A departure from the act of 1849 providing for the sale of a life estate has, as we have seen, been permitted where the creditor had reasonable ground to believe the debtor owns the fee. Facts were the basis of this belief in the cases hitherto presented for the consideration of this court. We can see no sufficient reason for extending the rule and permitting the creditor to disregard the act of 1849 by setting up his legal construction of the instrument creating the estate in the debtor. This would in many, and perhaps most, cases annul the provisions of the act. The enforcement of the statute would be made to depend upon the legal opinion of the counsel for the creditor. The doubt arising in the construction of the instrument would always be resolved in favor of a fee, followed by the issuing of the ordinary writ and the sale of the premises thereon. The result would be that life estates, owing to the uncertainty of what was being sold on the writ, would be sacrificed to the detriment not only of the life tenant but also of his creditors. The very object of the statute was to prevent such consequences and no construction should be given it that would defeat the beneficial purposes of its enactment.
The will of Mahlon Fisher was on record and open to the inspection of his creditor. He had an opportunity to know what estate Mary DuFour had in the premises he was about to sell. He knew, or could have known, that there was no adverse possession hostile to the life estate and that Mrs. DuFour claimed to be only a life tenant. These facts, if they did not aid him, *119would not have misled him, in the construction of the will. Presuming that he knew the law there could have been no reasonable ground for him to believe that Mrs. DuFour owned a fee in the premises in dispute. When, therefore, he construed the will to give Mrs. DuFour a fee and undertook to sell it, “ he acted upon his own judgment as to the defendant’s title and takes the risk of its correctness: ” Kunselman v. Stine, supra.

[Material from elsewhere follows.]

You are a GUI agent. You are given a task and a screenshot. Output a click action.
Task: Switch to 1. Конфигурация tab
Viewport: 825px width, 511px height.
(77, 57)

If the construction we have given the act works a hardship on the creditor, the fault is in the statute and the remedy is with the legislature. We should not by interpretation nullify an act of assembly passed for a laudable purpose. We are not at all certain, however, that our construction of the act prevents the creditor from availing himself of the life estate of his debtor by proceeding in accordance with the act of 1849. The learned judge of the court below suggests in his opinion that notwithstanding the proceedings already taken, the creditor may subject the life estate to the payment of its indebtedness. The question is not before us and we express no opinion upon it. We, however, suggest that before pursuing that course, the creditor should determine the character of the estate of Mary DuFour given her by the will of her father, and whether it can be reached by an execution under the act of 1849.
The assignments of error are overruled and the judgment is affirmed.